Assignment: Whenever a line in the material below contains "بهترین", copy that line.

Information:
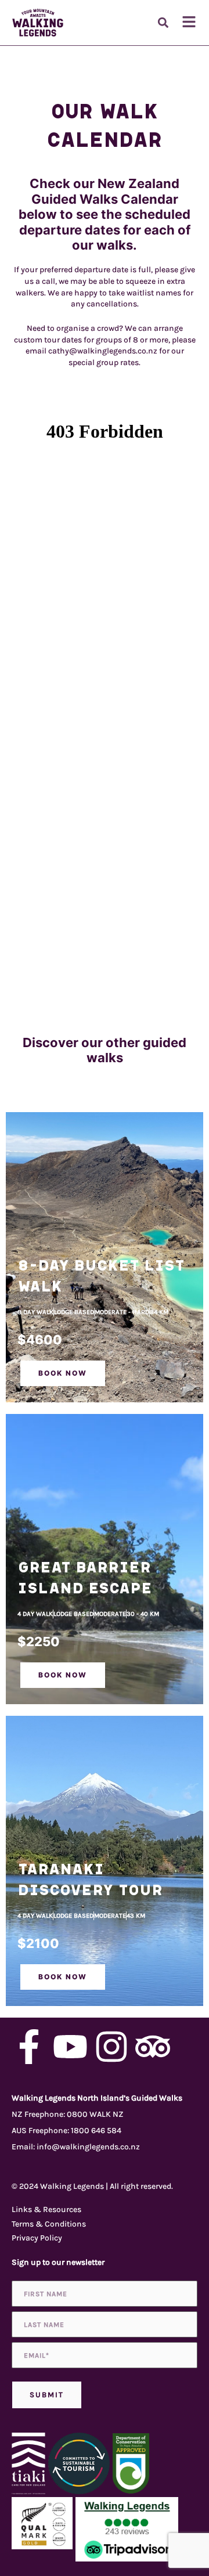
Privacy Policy (37, 2238)
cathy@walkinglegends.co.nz (102, 351)
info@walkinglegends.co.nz (88, 2147)
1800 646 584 (96, 2130)
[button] (163, 23)
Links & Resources (46, 2209)
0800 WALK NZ (95, 2114)
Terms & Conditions (49, 2224)
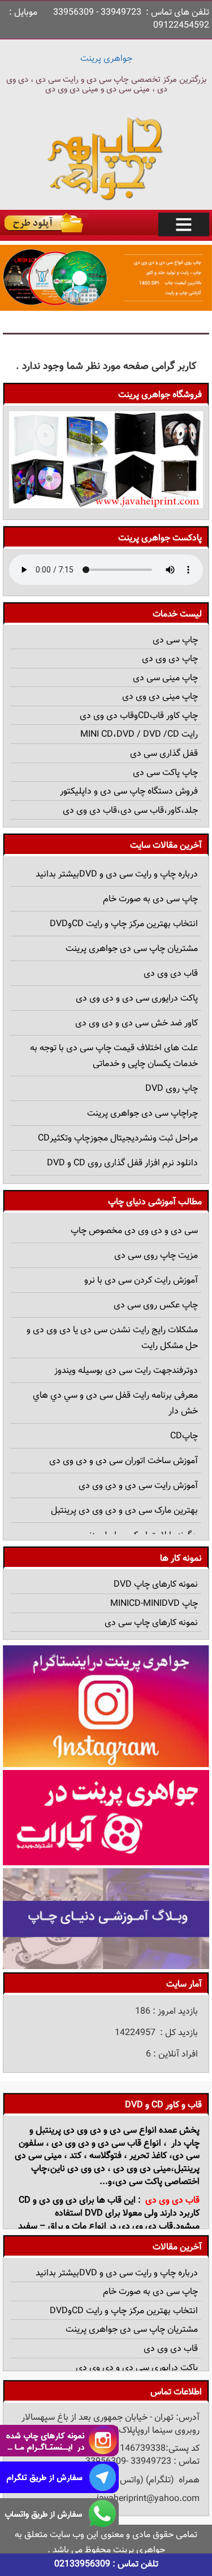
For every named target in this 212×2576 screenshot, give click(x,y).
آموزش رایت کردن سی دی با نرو (141, 1281)
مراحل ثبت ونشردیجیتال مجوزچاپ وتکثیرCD (118, 1138)
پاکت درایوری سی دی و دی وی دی (137, 999)
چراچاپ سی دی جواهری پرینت (142, 1114)
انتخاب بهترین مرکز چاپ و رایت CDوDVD (124, 924)
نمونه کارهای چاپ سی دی (151, 1623)
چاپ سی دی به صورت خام (150, 899)
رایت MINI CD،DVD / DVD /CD (139, 735)
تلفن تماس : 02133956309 (106, 2564)
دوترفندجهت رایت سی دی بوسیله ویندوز (126, 1371)
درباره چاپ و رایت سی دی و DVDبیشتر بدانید (117, 875)
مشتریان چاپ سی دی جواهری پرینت (132, 949)
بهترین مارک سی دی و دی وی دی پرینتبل (124, 1511)
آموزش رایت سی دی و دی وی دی (138, 1486)
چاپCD (184, 1436)
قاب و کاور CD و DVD (163, 2105)
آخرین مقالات (177, 2247)
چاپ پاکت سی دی (165, 773)
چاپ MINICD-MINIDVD (154, 1604)
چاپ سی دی (175, 640)
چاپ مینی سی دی (165, 678)
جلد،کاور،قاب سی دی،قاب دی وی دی (130, 811)
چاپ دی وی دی (170, 659)
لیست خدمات (177, 614)
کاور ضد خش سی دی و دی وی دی (136, 1023)
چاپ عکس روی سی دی (156, 1305)
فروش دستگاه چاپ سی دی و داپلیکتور (129, 792)
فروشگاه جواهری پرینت (160, 395)
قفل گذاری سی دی (164, 754)
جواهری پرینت (106, 59)
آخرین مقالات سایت (166, 846)
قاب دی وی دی (171, 974)
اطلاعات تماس (176, 2392)
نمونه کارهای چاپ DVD (156, 1585)
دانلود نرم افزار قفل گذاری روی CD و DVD (122, 1163)
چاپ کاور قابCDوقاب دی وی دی (139, 716)
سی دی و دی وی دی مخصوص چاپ (134, 1231)
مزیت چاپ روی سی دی (156, 1256)
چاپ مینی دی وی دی (160, 697)
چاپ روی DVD (171, 1089)
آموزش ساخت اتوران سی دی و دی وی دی (123, 1461)
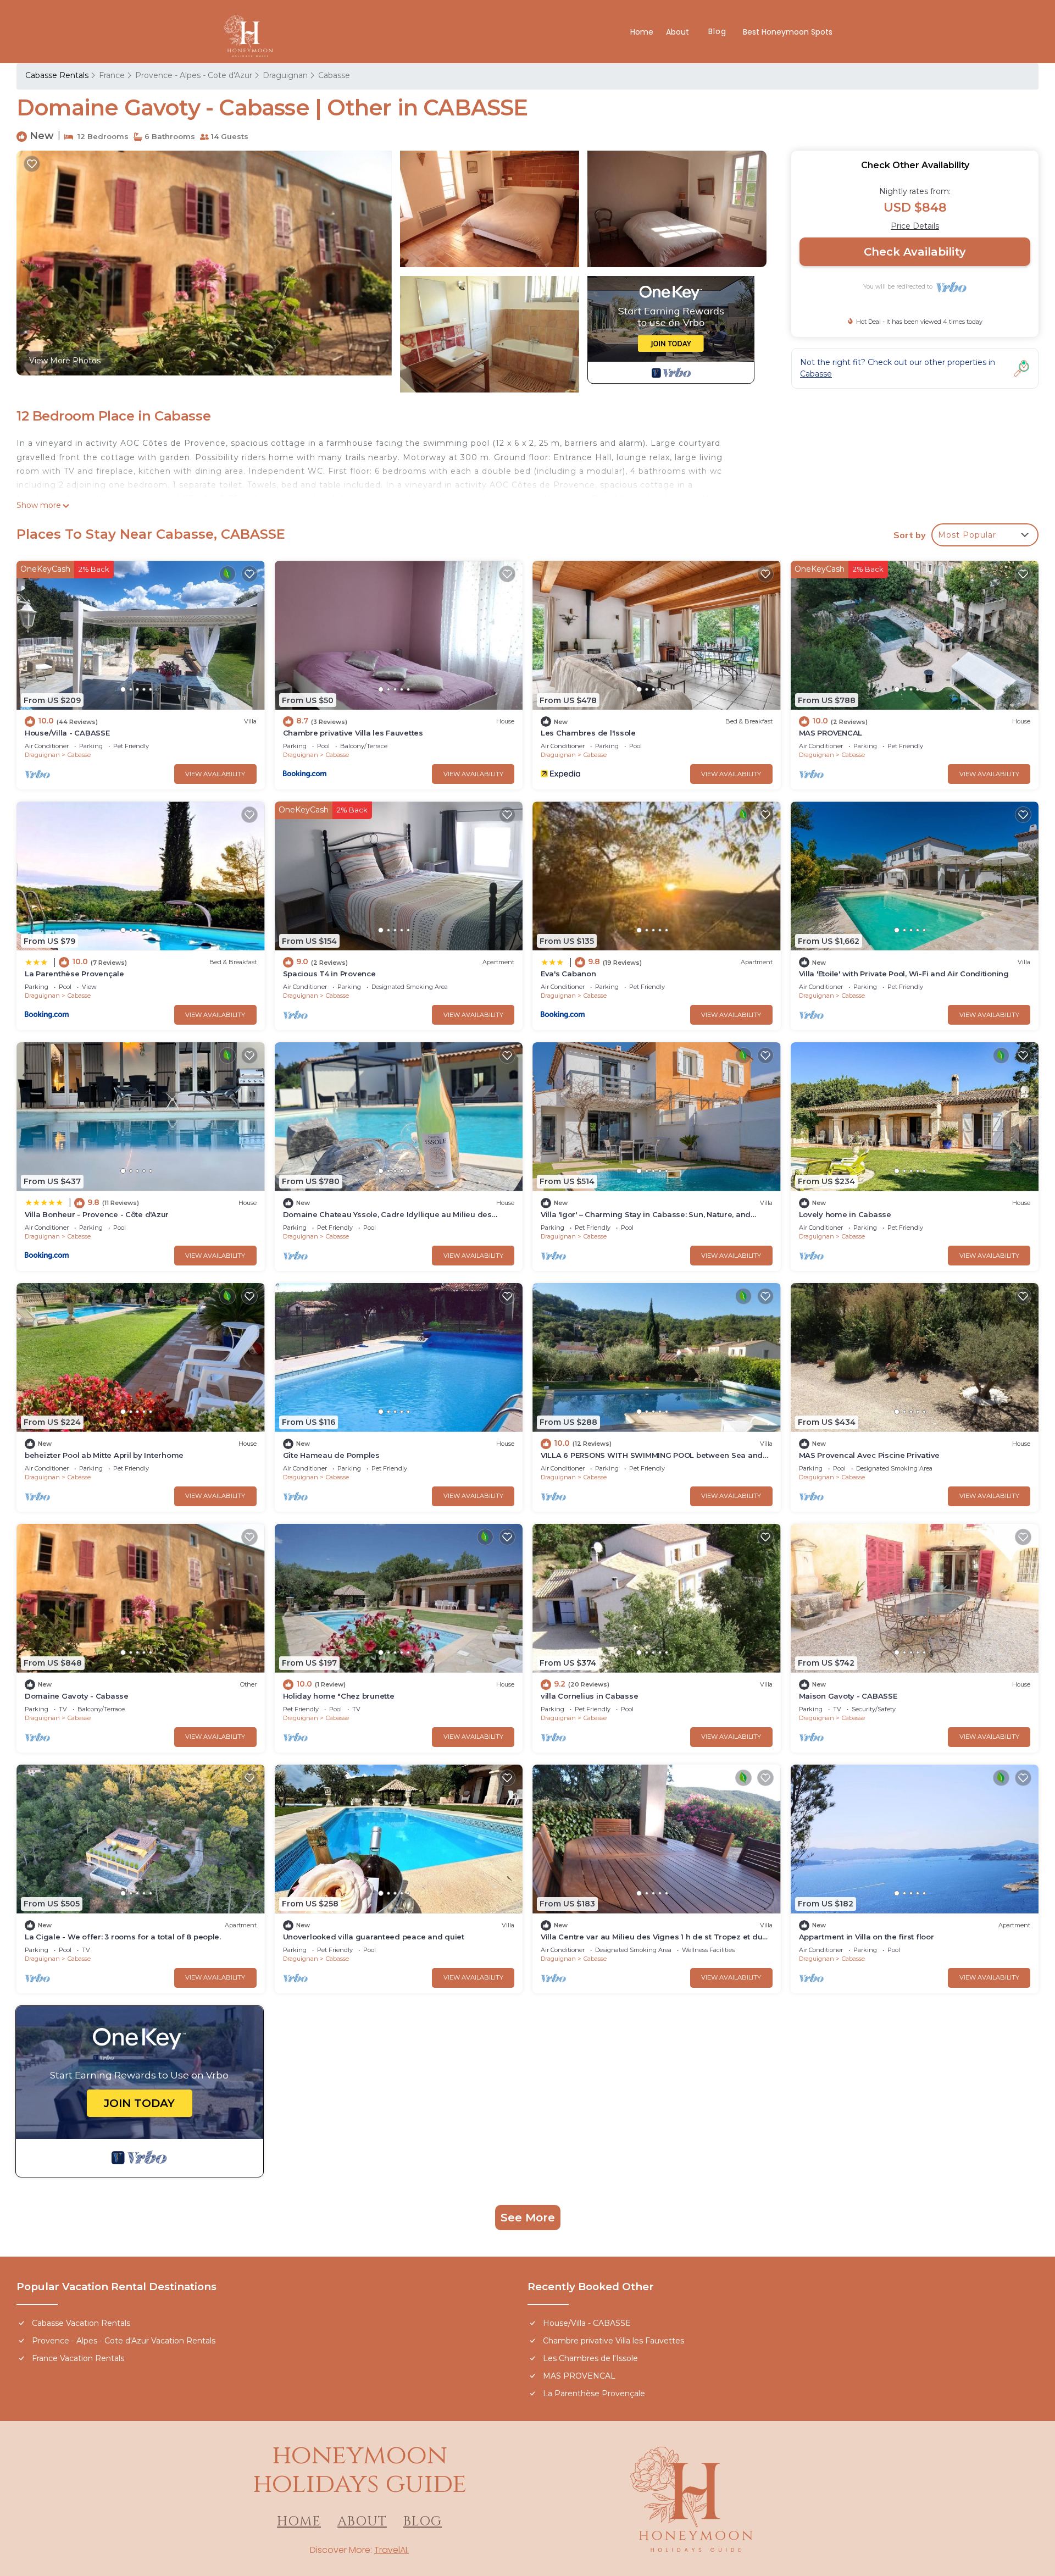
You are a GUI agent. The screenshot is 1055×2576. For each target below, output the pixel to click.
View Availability (215, 774)
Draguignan (285, 75)
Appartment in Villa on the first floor (866, 1936)
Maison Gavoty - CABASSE (848, 1695)
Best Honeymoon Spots (787, 31)
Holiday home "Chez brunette (339, 1695)
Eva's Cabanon (568, 973)
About (678, 31)
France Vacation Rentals (78, 2358)
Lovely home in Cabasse (845, 1214)
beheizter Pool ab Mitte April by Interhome (104, 1455)
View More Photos (65, 361)
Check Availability (915, 251)
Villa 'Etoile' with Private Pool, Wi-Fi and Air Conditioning (904, 973)
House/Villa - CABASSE (67, 732)
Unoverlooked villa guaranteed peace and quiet (373, 1936)
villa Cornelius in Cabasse (589, 1695)
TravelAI (390, 2550)
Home (641, 31)
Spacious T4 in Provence (329, 973)
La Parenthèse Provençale (74, 973)
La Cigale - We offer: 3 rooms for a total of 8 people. (123, 1936)
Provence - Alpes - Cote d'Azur (193, 75)
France (112, 75)
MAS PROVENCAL (831, 732)
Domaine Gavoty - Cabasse (77, 1695)
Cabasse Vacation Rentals (81, 2323)
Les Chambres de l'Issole (588, 732)
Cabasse (334, 75)
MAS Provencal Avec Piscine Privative (869, 1455)
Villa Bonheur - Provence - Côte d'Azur (97, 1214)
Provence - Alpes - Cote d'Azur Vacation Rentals (123, 2341)
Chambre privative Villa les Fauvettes (353, 732)
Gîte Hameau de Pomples (331, 1455)
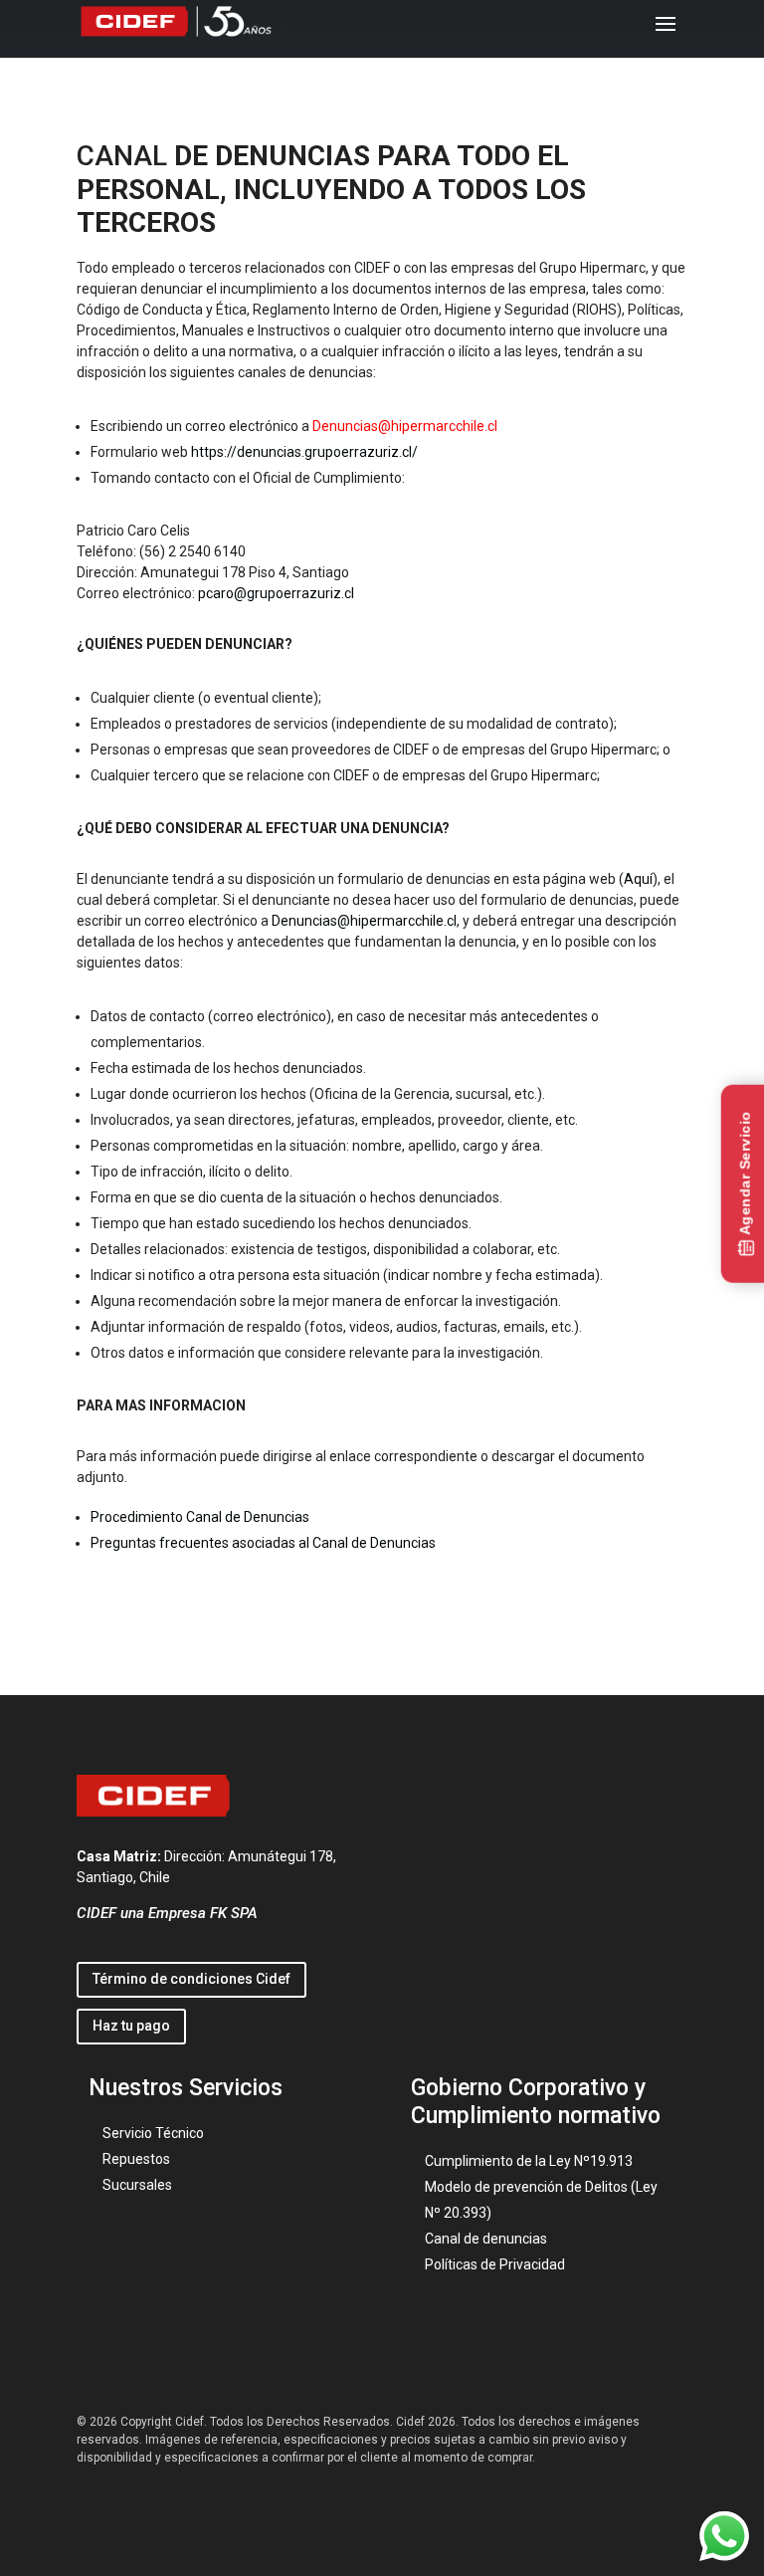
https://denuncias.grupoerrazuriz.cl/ (306, 452)
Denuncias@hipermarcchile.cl (364, 921)
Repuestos (136, 2159)
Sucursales (137, 2185)
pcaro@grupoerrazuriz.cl (276, 593)
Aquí (638, 879)
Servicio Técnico (153, 2133)
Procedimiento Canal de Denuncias (200, 1517)
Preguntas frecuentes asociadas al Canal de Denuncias (263, 1543)
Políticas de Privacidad (495, 2264)
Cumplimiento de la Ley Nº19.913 (529, 2161)
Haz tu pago (131, 2026)
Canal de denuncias (486, 2239)
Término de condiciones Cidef (191, 1979)
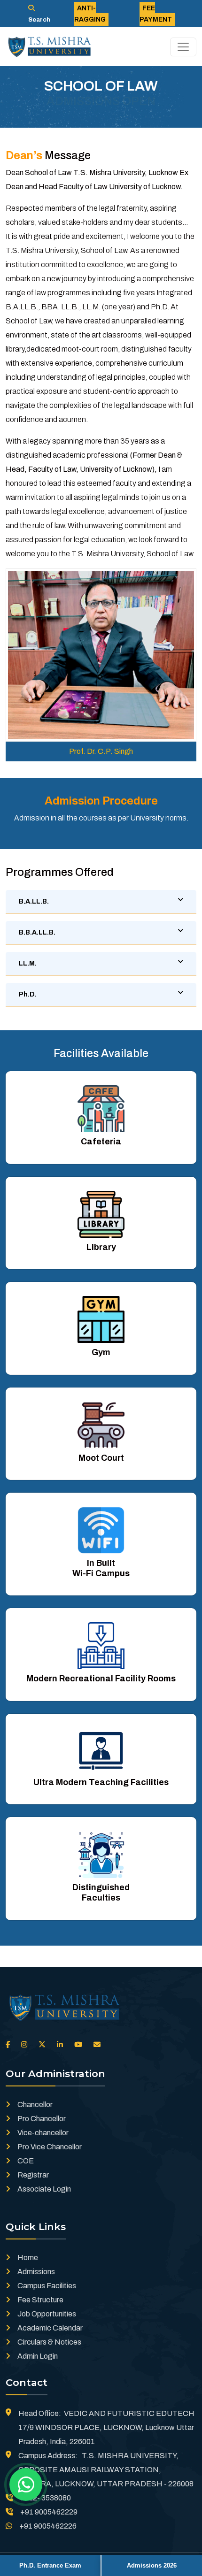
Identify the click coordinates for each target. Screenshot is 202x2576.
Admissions (36, 2272)
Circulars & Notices (49, 2342)
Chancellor (35, 2104)
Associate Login (44, 2189)
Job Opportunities (46, 2314)
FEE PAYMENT (156, 14)
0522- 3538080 (45, 2498)
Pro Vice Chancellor (49, 2147)
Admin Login (37, 2356)
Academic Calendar (50, 2328)
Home (27, 2258)
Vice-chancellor (43, 2133)
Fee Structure (40, 2300)
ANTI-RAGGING (90, 14)
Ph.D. (28, 994)
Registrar (33, 2175)
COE (25, 2161)
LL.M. (28, 963)
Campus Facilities (46, 2286)
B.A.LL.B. (34, 901)
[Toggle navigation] (183, 47)
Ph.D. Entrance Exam (50, 2565)
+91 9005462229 (49, 2512)
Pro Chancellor (41, 2119)
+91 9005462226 (48, 2526)
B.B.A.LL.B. (37, 932)
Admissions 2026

Your response:
انتخاب بهترین مرکز چاپ و رایت CDوDVD (124, 924)
بهترین مارک سی دی و دی وی دی پرینتبل (124, 1511)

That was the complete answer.